_Assigned task_. Could you rewrite only the entries starting at the line containing "Image resolution: width=1153" and ending at the line containing "charset-uppercase: ABCDEFGHIJKLMNOPQRSTUVWXYZ is", with "particular element" changed to "specific element" and everything else left as it is?

_Provided data_.
++++++
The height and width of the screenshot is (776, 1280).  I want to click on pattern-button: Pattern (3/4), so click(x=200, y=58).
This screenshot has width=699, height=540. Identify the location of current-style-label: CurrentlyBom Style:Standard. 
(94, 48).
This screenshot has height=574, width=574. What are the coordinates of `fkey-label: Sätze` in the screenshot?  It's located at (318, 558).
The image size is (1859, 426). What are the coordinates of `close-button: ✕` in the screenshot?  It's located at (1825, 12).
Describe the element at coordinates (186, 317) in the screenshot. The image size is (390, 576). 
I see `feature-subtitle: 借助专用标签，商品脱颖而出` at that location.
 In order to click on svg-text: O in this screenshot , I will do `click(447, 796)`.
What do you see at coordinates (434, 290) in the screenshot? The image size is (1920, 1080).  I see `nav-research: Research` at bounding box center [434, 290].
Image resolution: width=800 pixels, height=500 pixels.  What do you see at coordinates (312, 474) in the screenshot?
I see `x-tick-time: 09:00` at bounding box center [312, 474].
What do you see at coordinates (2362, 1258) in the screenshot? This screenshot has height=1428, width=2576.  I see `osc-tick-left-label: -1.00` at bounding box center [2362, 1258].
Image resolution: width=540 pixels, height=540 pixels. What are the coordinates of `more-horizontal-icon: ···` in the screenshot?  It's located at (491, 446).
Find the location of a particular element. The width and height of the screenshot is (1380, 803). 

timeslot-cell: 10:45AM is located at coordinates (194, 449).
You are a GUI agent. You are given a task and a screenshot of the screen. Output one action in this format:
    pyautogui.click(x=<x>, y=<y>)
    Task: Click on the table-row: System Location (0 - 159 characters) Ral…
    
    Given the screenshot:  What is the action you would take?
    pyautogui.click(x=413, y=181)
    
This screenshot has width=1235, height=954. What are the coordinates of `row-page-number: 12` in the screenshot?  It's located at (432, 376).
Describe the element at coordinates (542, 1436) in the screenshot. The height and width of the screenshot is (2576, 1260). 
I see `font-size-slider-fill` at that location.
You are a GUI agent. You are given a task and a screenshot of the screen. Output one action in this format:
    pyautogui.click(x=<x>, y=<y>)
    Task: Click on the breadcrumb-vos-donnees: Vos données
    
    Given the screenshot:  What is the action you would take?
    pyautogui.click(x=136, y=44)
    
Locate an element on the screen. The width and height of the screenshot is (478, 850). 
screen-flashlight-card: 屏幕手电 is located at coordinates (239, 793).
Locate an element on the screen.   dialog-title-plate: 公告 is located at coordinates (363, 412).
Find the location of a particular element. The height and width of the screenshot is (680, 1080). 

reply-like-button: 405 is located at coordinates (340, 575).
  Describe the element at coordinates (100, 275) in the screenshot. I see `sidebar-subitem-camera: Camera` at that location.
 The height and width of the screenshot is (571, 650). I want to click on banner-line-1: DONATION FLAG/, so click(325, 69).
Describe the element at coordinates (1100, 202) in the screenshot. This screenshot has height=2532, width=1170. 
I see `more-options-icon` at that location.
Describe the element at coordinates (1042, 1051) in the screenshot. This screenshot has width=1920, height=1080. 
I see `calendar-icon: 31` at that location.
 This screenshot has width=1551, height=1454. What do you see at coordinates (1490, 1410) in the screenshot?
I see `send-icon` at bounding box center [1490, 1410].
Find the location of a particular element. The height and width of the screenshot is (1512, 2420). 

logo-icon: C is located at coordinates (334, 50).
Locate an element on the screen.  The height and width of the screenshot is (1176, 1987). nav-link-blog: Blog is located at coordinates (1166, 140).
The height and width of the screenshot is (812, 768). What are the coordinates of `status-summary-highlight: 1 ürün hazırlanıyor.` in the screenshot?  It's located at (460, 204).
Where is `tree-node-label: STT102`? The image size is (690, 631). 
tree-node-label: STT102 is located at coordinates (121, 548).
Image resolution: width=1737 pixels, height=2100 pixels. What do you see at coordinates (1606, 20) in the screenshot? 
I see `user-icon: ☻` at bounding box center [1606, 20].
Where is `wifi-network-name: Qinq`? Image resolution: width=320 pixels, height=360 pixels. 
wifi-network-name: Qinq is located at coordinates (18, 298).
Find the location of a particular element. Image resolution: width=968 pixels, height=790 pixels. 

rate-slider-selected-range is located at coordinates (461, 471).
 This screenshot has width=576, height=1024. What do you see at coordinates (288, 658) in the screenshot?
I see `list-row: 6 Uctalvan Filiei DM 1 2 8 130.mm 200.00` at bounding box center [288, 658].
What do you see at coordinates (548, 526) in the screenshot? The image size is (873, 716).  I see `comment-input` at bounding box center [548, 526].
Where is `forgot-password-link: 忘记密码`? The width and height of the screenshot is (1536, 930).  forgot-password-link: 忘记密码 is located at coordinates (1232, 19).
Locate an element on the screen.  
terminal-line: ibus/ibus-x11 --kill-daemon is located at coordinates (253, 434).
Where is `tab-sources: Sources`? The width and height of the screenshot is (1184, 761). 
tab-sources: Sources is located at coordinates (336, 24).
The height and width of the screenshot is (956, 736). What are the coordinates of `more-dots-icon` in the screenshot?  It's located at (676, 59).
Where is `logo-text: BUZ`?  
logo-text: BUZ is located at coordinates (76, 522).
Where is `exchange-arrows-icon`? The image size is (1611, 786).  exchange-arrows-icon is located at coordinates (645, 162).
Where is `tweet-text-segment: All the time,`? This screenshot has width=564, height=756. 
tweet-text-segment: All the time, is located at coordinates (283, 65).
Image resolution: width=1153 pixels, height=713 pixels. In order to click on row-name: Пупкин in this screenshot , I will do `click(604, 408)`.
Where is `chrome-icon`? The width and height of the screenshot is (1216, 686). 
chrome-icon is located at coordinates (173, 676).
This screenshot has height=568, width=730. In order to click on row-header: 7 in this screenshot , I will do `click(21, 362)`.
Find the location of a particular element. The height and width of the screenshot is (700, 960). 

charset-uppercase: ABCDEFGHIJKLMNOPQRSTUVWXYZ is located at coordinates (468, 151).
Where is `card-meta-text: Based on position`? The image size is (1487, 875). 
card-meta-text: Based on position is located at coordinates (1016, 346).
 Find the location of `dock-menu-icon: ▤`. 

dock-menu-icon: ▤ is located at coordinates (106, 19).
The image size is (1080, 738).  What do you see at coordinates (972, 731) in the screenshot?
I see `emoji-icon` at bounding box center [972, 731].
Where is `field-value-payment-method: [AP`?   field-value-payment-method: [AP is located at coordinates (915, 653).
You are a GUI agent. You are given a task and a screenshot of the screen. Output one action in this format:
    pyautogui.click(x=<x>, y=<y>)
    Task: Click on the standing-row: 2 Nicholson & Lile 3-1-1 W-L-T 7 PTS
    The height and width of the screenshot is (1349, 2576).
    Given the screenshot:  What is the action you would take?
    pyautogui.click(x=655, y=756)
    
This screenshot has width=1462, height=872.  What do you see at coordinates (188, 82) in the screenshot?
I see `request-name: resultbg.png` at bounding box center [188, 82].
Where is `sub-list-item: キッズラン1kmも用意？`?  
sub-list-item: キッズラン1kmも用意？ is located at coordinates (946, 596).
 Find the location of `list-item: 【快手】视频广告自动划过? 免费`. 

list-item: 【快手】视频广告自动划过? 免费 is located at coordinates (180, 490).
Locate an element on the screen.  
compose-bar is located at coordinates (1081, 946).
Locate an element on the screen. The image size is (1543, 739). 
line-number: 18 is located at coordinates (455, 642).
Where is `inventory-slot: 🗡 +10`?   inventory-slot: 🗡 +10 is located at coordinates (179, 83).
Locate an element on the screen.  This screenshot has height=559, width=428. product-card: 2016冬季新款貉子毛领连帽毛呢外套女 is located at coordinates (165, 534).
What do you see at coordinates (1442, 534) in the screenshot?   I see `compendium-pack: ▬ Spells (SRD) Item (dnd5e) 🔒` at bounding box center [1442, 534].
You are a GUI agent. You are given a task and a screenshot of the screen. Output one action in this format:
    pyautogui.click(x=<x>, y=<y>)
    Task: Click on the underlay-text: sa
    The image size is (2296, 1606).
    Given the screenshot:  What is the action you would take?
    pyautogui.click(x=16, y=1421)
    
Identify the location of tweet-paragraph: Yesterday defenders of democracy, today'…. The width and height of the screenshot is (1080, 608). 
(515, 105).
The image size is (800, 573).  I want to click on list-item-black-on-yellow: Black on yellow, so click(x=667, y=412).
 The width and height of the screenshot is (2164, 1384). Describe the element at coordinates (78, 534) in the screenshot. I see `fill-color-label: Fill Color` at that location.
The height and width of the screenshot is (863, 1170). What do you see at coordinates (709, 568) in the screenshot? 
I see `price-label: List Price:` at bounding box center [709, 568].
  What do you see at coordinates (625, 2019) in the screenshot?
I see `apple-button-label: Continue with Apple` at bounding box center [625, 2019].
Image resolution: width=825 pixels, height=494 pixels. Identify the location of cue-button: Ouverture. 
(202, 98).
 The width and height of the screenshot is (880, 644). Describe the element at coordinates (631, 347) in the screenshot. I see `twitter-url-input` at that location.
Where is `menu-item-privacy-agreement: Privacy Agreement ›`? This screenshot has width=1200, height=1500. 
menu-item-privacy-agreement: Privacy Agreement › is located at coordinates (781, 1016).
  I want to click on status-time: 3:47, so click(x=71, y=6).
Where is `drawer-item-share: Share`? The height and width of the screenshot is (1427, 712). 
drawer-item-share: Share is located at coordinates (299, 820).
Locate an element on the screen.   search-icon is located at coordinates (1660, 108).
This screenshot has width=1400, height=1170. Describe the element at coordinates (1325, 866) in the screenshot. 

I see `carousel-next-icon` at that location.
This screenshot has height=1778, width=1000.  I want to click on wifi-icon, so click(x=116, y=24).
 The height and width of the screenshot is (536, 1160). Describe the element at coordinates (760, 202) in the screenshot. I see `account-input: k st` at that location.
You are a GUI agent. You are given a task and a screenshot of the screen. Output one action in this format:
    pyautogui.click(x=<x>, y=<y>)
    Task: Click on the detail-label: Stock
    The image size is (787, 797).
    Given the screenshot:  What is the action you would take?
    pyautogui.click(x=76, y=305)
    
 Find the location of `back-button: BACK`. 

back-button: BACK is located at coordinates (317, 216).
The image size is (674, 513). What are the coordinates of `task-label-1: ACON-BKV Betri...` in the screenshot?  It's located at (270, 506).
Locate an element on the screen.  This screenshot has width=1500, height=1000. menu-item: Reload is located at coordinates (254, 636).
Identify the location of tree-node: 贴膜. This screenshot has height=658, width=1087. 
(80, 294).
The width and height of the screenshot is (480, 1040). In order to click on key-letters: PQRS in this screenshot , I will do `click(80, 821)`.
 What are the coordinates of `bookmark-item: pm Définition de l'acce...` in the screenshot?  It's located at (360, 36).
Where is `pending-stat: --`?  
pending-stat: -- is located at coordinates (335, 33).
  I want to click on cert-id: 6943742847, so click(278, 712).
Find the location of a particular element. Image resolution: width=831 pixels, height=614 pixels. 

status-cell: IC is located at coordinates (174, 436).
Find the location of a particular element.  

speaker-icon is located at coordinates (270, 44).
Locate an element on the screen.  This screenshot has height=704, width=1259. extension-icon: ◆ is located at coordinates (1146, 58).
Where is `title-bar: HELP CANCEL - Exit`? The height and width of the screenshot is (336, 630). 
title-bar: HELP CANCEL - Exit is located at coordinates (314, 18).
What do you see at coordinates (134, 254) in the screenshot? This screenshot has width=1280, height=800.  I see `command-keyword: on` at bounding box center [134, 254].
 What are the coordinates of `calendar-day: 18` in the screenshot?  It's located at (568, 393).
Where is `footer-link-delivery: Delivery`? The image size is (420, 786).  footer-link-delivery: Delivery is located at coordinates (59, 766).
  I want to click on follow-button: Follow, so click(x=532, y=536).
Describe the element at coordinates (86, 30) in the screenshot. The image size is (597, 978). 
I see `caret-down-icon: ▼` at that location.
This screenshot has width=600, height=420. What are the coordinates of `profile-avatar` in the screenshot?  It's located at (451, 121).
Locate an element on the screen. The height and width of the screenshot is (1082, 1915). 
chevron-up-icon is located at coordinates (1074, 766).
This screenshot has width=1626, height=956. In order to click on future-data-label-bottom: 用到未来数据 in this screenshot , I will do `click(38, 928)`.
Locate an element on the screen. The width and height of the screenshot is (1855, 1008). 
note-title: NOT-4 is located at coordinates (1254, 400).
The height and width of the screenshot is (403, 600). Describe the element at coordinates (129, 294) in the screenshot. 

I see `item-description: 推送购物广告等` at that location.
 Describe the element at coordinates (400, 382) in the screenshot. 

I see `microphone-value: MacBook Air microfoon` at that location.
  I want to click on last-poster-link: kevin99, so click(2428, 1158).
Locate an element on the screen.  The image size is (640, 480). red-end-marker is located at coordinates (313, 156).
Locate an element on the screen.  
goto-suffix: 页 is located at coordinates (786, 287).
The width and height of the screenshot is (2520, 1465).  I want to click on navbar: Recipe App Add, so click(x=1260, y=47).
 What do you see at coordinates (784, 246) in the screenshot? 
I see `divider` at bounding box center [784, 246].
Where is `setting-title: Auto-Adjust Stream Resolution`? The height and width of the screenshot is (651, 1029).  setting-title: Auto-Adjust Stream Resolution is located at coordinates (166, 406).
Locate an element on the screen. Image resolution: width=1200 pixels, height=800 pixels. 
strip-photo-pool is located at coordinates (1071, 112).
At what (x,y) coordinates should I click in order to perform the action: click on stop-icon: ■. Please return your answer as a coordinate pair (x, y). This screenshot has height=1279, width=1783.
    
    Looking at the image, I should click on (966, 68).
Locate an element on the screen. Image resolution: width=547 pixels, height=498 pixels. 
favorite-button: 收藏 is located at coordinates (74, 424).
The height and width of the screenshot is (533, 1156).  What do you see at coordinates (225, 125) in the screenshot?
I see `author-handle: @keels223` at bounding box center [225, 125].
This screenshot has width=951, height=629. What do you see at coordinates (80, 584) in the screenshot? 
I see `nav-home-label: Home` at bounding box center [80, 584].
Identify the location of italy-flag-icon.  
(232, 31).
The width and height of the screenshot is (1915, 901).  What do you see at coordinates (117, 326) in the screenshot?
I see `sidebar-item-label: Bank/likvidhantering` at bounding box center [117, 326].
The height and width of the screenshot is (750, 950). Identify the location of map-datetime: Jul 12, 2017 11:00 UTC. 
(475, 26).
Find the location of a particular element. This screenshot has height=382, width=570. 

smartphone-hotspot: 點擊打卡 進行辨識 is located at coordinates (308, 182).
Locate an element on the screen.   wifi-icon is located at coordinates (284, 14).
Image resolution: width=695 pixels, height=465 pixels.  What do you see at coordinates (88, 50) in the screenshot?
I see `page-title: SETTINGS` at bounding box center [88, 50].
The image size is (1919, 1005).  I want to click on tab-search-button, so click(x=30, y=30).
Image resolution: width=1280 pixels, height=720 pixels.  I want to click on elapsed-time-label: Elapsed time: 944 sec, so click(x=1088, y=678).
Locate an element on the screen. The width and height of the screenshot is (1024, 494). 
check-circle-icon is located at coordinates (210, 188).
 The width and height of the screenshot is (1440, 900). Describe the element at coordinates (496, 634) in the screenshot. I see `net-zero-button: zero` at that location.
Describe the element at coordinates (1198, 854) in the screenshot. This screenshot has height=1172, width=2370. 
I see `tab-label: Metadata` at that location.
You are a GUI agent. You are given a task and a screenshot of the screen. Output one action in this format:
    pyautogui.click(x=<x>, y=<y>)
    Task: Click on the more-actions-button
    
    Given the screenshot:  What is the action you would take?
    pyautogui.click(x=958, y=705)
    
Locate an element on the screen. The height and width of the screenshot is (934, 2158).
++++++
_Response_.
Image resolution: width=1153 pixels, height=713 pixels. In order to click on row-name: Пупкин in this screenshot , I will do `click(604, 408)`.
Where is `chrome-icon`? The width and height of the screenshot is (1216, 686). 
chrome-icon is located at coordinates (173, 676).
This screenshot has height=568, width=730. In order to click on row-header: 7 in this screenshot , I will do `click(21, 362)`.
Find the location of a specific element. The height and width of the screenshot is (700, 960). 

charset-uppercase: ABCDEFGHIJKLMNOPQRSTUVWXYZ is located at coordinates (468, 151).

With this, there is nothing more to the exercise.